Par acte du 13 février 2023, elle a mis en demeure Mme [G] [S] d'avoir à lui payer, dans les huit jours, l'arriéré de redevance d'un montant de 2.532,82 euros, puis, par acte du 27 mars 2023, l'a assignée en référé devant le juge des contentieux de la protection du tribunal judiciaire de Bobigny aux fins de constat de la résiliation du contrat, expulsion et condamnation, à titre provisionnel, au paiement des sommes dues et d'une indemnité d'occupation.

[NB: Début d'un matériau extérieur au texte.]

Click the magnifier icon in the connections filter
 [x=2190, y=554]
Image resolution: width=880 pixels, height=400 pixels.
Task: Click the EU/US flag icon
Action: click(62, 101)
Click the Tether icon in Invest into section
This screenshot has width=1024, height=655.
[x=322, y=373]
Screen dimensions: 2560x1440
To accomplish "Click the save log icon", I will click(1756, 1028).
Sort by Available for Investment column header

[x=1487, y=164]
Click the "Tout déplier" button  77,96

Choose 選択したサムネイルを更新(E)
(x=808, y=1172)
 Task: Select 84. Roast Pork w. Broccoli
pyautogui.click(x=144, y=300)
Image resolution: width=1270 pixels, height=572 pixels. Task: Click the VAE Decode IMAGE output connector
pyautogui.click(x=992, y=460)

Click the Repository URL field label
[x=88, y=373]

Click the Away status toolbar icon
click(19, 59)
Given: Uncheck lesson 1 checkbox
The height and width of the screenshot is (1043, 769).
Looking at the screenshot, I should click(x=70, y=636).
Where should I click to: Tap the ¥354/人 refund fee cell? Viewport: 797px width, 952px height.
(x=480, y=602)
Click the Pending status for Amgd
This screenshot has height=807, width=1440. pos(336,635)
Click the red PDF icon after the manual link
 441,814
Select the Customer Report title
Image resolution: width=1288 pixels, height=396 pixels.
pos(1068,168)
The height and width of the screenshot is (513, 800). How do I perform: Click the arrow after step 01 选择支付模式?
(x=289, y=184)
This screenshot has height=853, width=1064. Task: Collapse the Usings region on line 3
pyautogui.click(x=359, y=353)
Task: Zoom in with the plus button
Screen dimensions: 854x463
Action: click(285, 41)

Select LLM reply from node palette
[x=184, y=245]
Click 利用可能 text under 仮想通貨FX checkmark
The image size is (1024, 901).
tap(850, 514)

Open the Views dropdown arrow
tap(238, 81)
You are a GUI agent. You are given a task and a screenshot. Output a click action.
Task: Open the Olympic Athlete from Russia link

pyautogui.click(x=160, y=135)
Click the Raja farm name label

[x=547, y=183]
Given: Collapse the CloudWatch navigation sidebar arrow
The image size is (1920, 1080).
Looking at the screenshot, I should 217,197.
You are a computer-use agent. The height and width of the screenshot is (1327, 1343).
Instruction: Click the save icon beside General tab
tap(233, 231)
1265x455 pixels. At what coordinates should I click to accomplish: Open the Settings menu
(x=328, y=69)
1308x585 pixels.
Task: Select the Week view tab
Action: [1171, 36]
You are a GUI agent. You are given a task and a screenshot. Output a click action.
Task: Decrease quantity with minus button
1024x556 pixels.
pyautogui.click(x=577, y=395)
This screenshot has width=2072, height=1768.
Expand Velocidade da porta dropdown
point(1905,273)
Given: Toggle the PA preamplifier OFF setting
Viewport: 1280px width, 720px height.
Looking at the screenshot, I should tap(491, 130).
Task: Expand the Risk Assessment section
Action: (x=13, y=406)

Par ordonnance de référé rendue le 29 décembre 2023, le juge des contentieux de la protection du tribunal judiciaire de Bobigny :

- a constaté le maintien sans droit ni titre de Mme [G] [S] du fait de la résiliation de plein droit de son contrat de résidence ;

- a ordonné son expulsion ;

- l'a condamnée à lui payer, à titre provisionnel, la somme de 5.947,30 euros au titre des redevances et/ou indemnités d'occupation impayées dues au 30 octobre 2023 avec intérêts au taux légal à compter du 13 février 2023 sur la somme de 2.532,82 euros, outre une indemnité d'occupation égale au montant de la redevance mensuelle jusqu'à la libération définitive des lieux, ainsi qu'aux dépens.

Par déclaration du 21 février 2024, Mme [G] [S] a interjeté appel de cette décision en critiquant l'ensemble de ses chefs de dispositif.

Par dernières conclusions remises et notifiées le 3 décembre 2024, elle demande à la cour de :

- infirmer l'ordonnance entreprise en toutes ses dispositions ;

- dire que l'appréciation de la validité des clauses des contrats et règlements de la société Adoma échappe à la juridiction des référés ;

- dire que la résiliation de son contrat de résidence par la société Adoma méconnaît les dispositions de l'article 31 de la charte sociale européenne et porte une atteinte disproportionnée au respect de son domicile prévu par l'article 8 de la Convention de sauvegarde des droits de l'homme et des libertés fondamentales ;

- prononcer la suspension de l'expulsion locative de Mme [G] [S] en application des dispositions de l'article L.722 et suivants du code de la consommation ;

- rejeter la demande d'indemnité de procédure présentée par la société Adoma ;

- condamner la société Adoma au paiement de la somme de 3.000 euros au titre de l'article 700 du code de procédure civile.

Par dernières conclusions remises et notifiées le 1er décembre 2024, la société Adoma demande à la cour de :

- confirmer l'ordonnance entreprise en toutes ses dispositions ;

- condamner Mme [G] [S] à lui payer la somme de 1.200 euros en application de l'article 700 du code de procédure civile ainsi qu'aux dépens avec faculté de recouvrement direct au profit de la SCP Jouan-Watelet en application de l'article 699 du code de procédure civile.

L'ordonnnance de clôture a été rendue le 4 décembre 2024.